= Prostitution in Suriname =

Prostitution in Suriname is illegal but widespread and the laws are rarely enforced. Human trafficking and Child prostitution are problems in the country. Prostitutes are known locally as "motyo". UNAIDS estimate there to be 2,228 prostitutes in the country.

Although prostitution is illegal, the country issues temporary work permits to migrant prostitutes travelling through Suriname en route to another country.

Prostitutes often rent rooms in hotels and attract clients in the hotel's bar or outside the hotel.

==Law enforcement==
Prostitution is generally tolerated and the laws forbidding it are not enforced. Laws that tend to be enforced, at least to some degree, are those prohibiting human trafficking, child prostitution and soliciting outside unofficially tolerated areas.

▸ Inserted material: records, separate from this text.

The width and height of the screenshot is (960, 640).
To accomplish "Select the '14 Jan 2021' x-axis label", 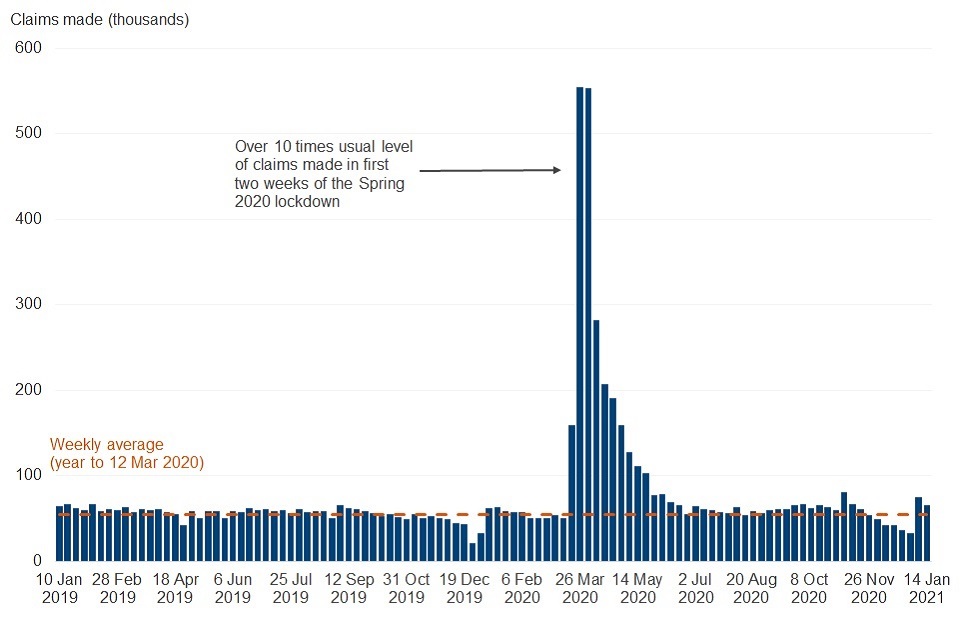I will pyautogui.click(x=927, y=588).
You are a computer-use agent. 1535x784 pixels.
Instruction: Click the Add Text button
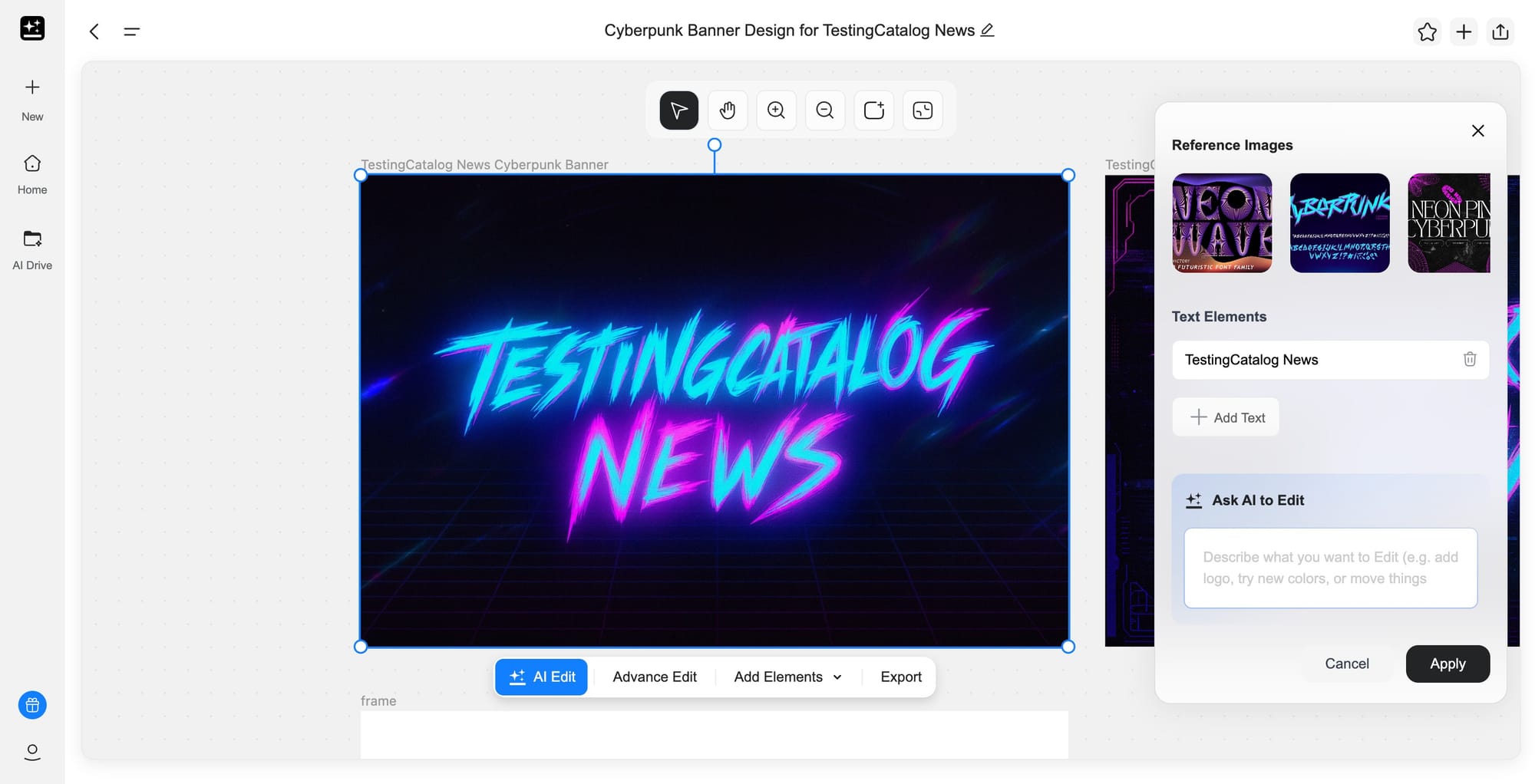tap(1226, 417)
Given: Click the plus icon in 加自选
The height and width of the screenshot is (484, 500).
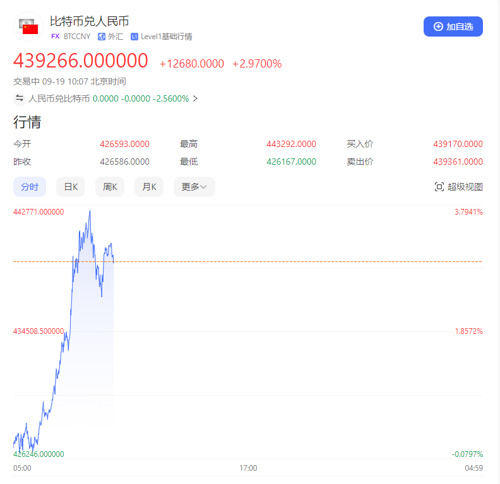Looking at the screenshot, I should tap(438, 26).
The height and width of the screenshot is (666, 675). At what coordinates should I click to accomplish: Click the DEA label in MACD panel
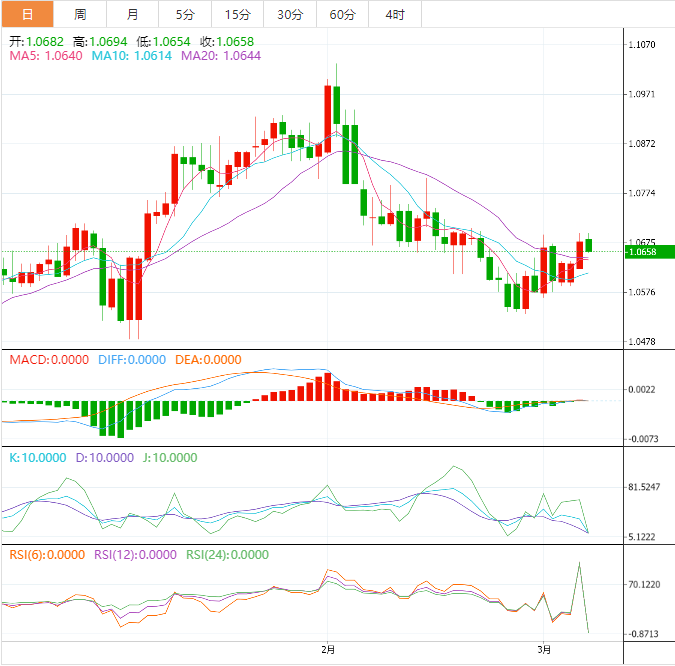click(x=208, y=359)
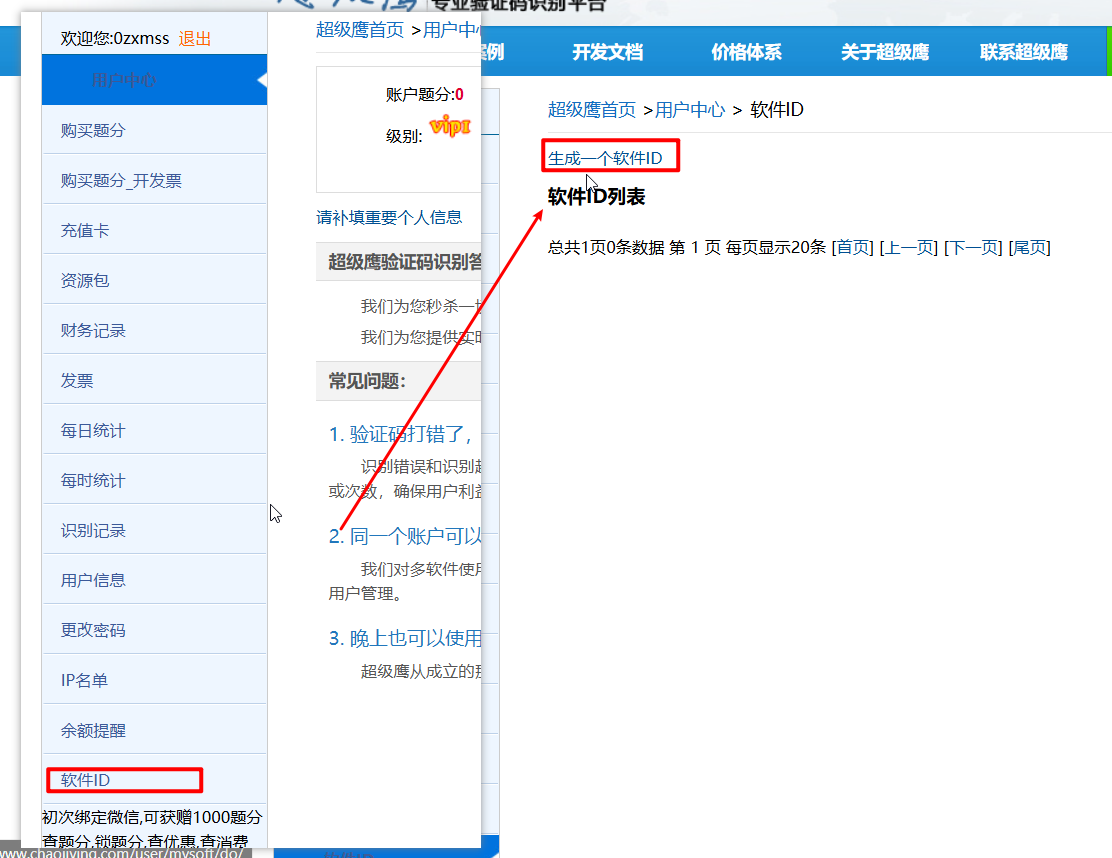
Task: Go to 资源包 in sidebar
Action: click(85, 281)
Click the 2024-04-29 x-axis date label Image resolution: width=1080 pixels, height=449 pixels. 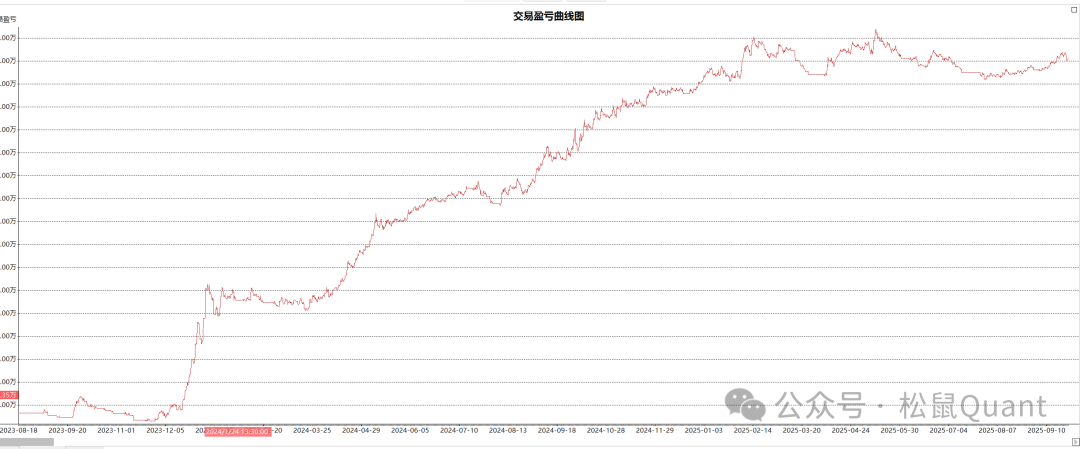pos(361,430)
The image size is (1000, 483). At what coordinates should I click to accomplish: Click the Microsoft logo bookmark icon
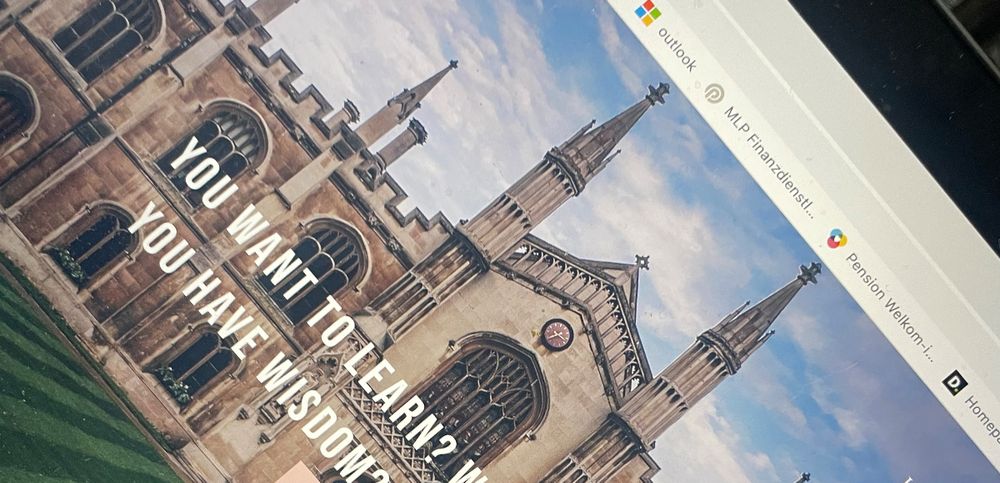(648, 13)
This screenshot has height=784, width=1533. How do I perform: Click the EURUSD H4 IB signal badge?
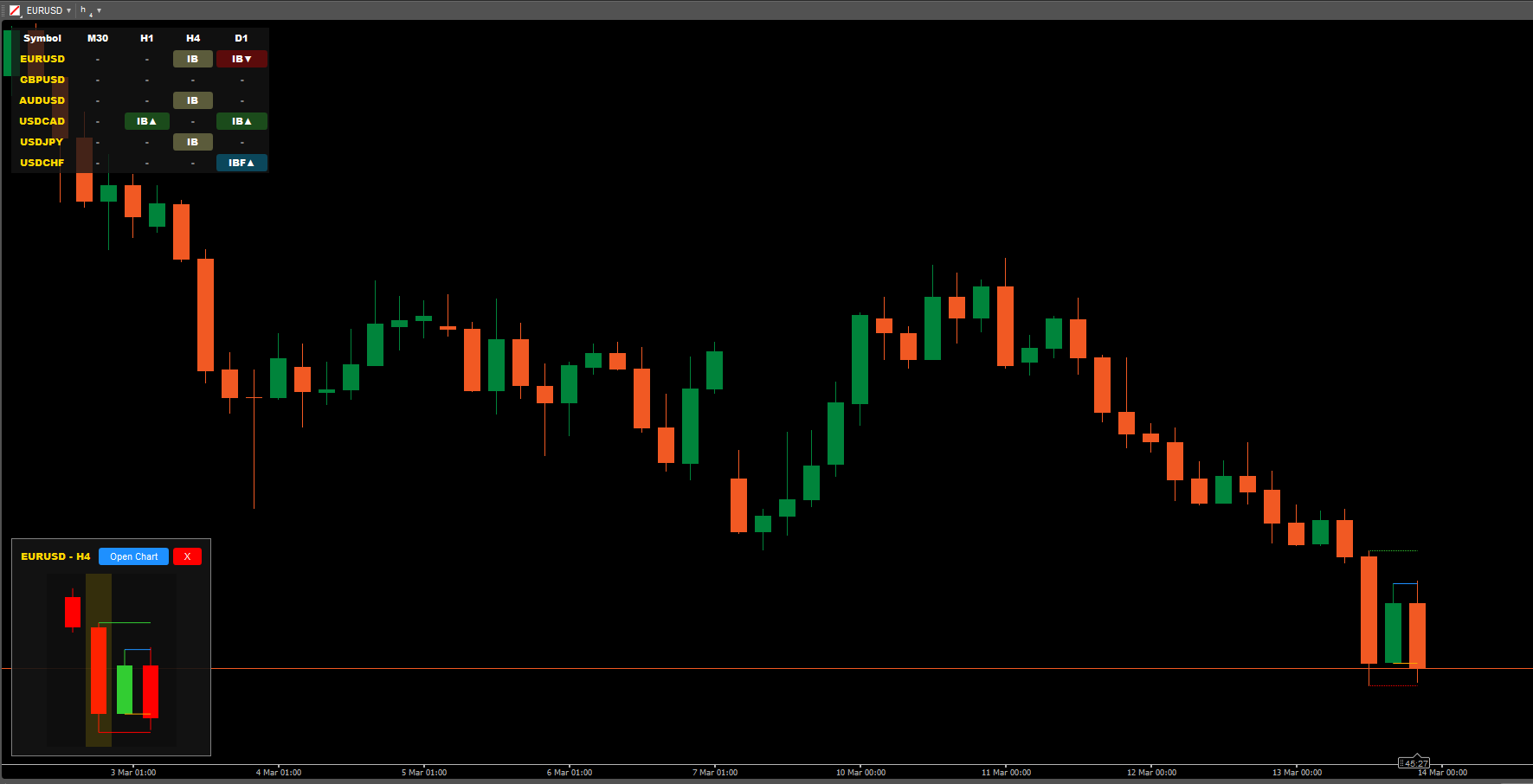pos(192,59)
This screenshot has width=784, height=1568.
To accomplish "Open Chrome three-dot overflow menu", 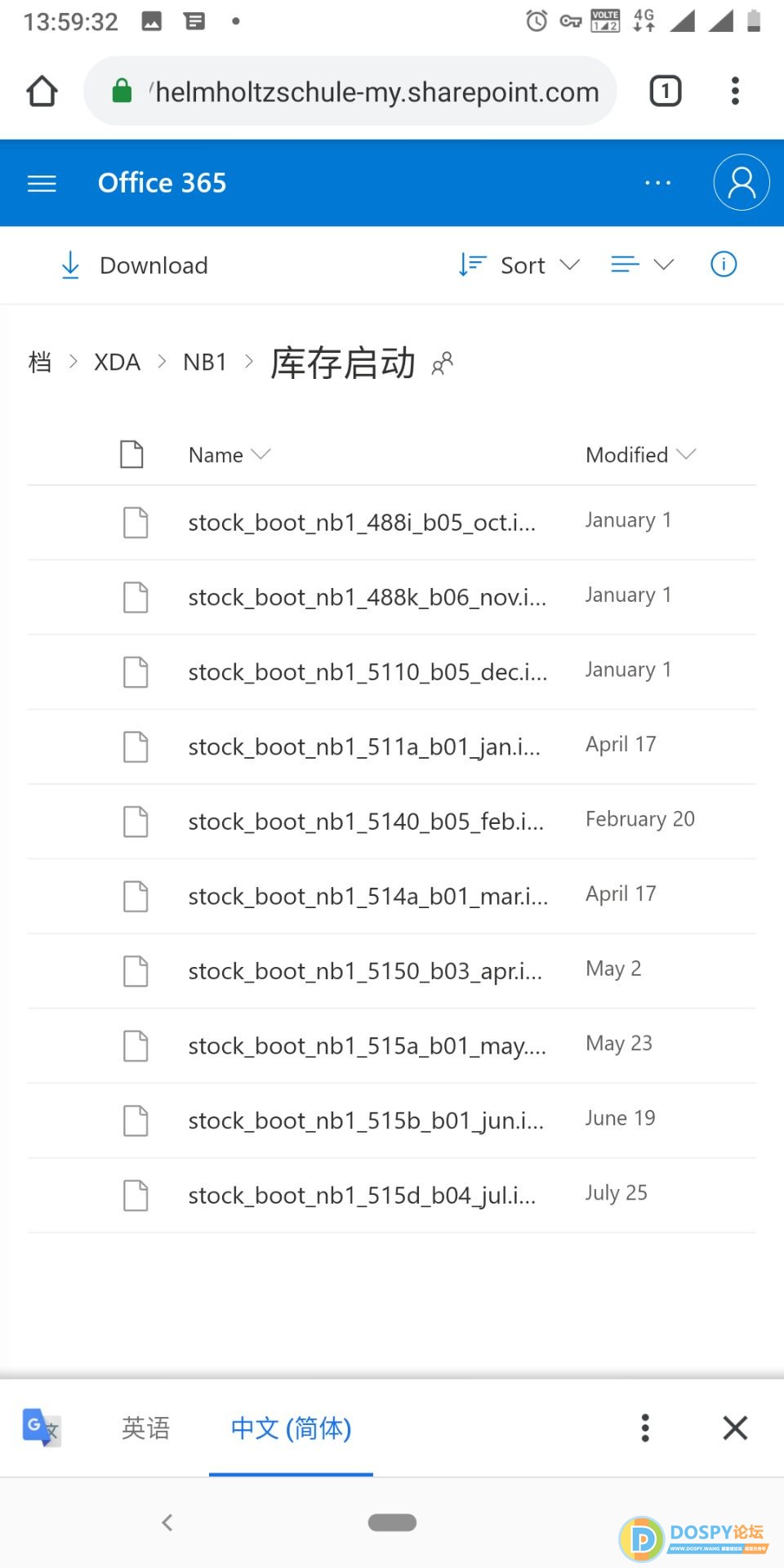I will 735,91.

Brothels are usually tolerated unless there is trouble or if women are working there against their will. Police regularly visit the brothels and may act as intermediaries in disputes between the prostitutes and brothel owners. The police sometimes work as 'advisors' to the brothels and assist in getting work visas for the women.

===World War II===
During World War II, American soldiers were stationed in Suriname to protect the vital bauxite industry and to build an airbase at Zanderij which is nowadays called Johan Adolf Pengel International Airport. There were concerns about sexually transmitted diseases. In 1942, in anticipation of the visit of Princess Juliana of the Netherlands, all prostitutes were interned at Katwijk. They were released in 1944 when the American soldiers were replaced by soldiers from Puerto Rico.

==Red-light districts==
In the capital Paramaribo, the red-light district is located in the area of Watermolenstraat, Timmermanstraat, Hoek Hogestraat, Zwartenhovenbrugstraat and Crommelinstraat. These streets are known for their street walkers. The sex workers, mainly from Guyana are fully visible and practice their work relatively undisturbed.

==Gold Mining==
In the interior of Suriname there are a number of official and unofficial gold mines. A lot of men work at the mines, especially Brazilians. In the mining areas there are a large number of prostitutes to service the needs of the miners. There are many foreign women who come to work in the gold fields (Brazilians, Dominicans, Guyanese and French) as well as native Surinamese prostitutes. Brazilian prostitutes can earn three times the amount in the mining area than they can at home. Some women will take payment in gold nuggets. There is evidence of Child prostitution in the area.

Prostitutes generally live in "women's camps", a series of huts, near the mining camps where the women live and receive their clients. There are also some bars around the mining camps, the prostitutes in these bars are generally recruited and employed by the owner. Some miners have a prostitute as a "temporary wives" for a period of 3 months. The women look after the miner's domestic needs as well as their sexual ones. This arrangement is usually made through a mining foreman who recruits and pays women from Brazil in return for 10% of the miner's wages.

In 2011, the government introduced a scheme to register all workers in the mining areas, including sex workers. The object was to enable the government to collect taxes from the workers.

==Sex Trafficking==

Suriname is principally a destination and transit country for men, women, and children trafficked transnationally for the purposes of commercial sexual exploitation and forced labor. It is also a source country for underage Surinamese girls, and increasingly boys, trafficked internally for sexual exploitation. Some of these children are trafficked into the sex trade surrounding gold mining camps in the country's interior. Foreign girls and women from Guyana, Brazil, the Dominican Republic, and Colombia are trafficked into Suriname for commercial sexual exploitation; some transit Suriname en route to Europe.

According to 'Trafficking in Persons Report', Some Chinese women engage in prostitution in massage parlors and brothels in Suriname.

The United States Department of State Office to Monitor and Combat Trafficking in Persons ranks Suriname as a 'Tier 2 Watch List' country.

==See also==
- Maxi Linder (1902–1981), Surinamese prostitute and madame.